The news release described the finding as the “oldest decisive evidence” of such behavior. “The information we have tells us that hominids were likely eating other hominids at least 1.45 million years ago,” Briana Pobiner, a paleoanthropologist at the Smithsonian’s National Museum of Natural History and first author of the paper, said in the news release.

. . .

Dr. Pobiner, an authority on cut marks, had spied the half-tibia fossil six summers ago while examining hominid bones housed in a Nairobi museum vault. She was inspecting the fossil for bite marks when she noticed 11 thin slashes, all angled in the same direction and clustered around a spot where a calf muscle would have attached to the bone — the meatiest chunk of the lower leg, Dr. Pobiner said in an interview.

She sent molds of the scars to Michael Pante, a paleoanthropologist at Colorado State University and an author on the study, who made 3-D scans and compared the shape of the incisions with a database of 898 tooth, trample and butchery marks. The analysis indicated that nine of the markings were consistent with the kind of damage made by stone tools. Dr. Pobiner said that the placement and orientation of the cuts implied that flesh had been stripped from the bone.
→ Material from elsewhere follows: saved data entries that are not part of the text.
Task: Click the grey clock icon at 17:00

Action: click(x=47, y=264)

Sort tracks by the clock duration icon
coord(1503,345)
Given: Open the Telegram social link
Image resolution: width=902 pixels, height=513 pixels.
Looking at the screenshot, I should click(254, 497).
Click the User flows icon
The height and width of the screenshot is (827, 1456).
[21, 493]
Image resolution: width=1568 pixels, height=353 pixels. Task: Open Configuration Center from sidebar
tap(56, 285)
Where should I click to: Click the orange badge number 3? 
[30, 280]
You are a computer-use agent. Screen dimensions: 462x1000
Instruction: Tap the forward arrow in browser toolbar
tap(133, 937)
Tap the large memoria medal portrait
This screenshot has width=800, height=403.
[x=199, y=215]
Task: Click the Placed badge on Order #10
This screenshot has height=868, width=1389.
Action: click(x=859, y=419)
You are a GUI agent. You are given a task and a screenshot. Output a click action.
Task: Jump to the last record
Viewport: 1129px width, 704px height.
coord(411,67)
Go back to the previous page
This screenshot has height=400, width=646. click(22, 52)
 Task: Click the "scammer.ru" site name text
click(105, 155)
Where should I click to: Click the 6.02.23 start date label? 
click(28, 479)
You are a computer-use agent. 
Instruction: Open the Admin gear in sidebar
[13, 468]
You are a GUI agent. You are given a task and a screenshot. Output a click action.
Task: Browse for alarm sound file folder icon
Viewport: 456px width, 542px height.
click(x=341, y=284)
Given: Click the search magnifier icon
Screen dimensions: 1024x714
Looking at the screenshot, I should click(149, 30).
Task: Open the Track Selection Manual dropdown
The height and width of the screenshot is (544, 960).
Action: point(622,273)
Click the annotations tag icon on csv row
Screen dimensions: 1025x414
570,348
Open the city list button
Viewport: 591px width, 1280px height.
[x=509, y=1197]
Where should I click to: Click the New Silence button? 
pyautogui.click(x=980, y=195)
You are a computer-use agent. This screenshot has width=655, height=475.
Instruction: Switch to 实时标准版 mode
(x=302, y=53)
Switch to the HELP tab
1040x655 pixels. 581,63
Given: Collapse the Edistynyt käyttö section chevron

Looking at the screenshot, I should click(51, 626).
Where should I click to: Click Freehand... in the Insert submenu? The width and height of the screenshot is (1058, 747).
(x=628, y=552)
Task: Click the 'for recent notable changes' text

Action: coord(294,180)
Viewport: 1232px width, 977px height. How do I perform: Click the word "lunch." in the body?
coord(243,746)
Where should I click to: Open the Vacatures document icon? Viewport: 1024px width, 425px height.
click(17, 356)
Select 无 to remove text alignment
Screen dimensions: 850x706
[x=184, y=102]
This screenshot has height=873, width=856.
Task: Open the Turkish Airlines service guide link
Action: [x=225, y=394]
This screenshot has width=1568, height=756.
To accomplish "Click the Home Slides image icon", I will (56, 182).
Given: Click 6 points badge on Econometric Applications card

From those observations she extrapolated her cannibalism thesis.

“From what we can tell, this hominin leg bone is being treated like other animals, which we presume are being eaten based on lots of butchery marks on them,” Dr. Pobiner said. “It makes the most sense to presume that this butchery was also done for the purpose of eating.”

. . .

. . ., clear proof of systematic cannibalism among hominids has emerged in the fossil record. The earliest confirmation was uncovered in 1994 in the Gran Dolina cave site of Spain’s Atapuerca Mountains. The remains of 11 individuals who lived some 800,000 years ago displayed distinctive signs of having been eaten, with bones displaying cuts, fractures where they had been cracked open to expose the marrow and human tooth marks.

Among our other evolutionary cousins now confirmed to have practiced cannibalism are Neanderthals, with whom humans overlapped, and mated, for thousands of years. A study published in 2016 reported that Neanderthal bones found in a cave in Goyet, Belgium, and dated to roughly 40,000 B.C. show signs of being butchered, split and used to sharpen the edges of stone tools. Patterns of bone-breakage in Homo antecessor, considered the last common ancestor of Neanderthals and Homo sapiens, suggest that cannibalism goes back a half-million years or more.

For the full story see:

Franz Lidz. “For Paleoanthropology, Cannibalism Can Be Clickbait.” The New York Times (Tuesday, June 11, 2024): D3.

(Note: ellipses added.)

(Note: the online version of the story was updated July 3, 2023, and has the title “Cannibalism, or ‘Clickbait’ for Paleoanthropology?”)

The study in Scientific Reports mentioned above is:

Pobiner, Briana, Michael Pante, and Trevor Keevil. “Early Pleistocene Cut Marked Hominin Fossil from Koobi Fora, Kenya.” Scientific Reports 13, no. 1 (2023): 9896.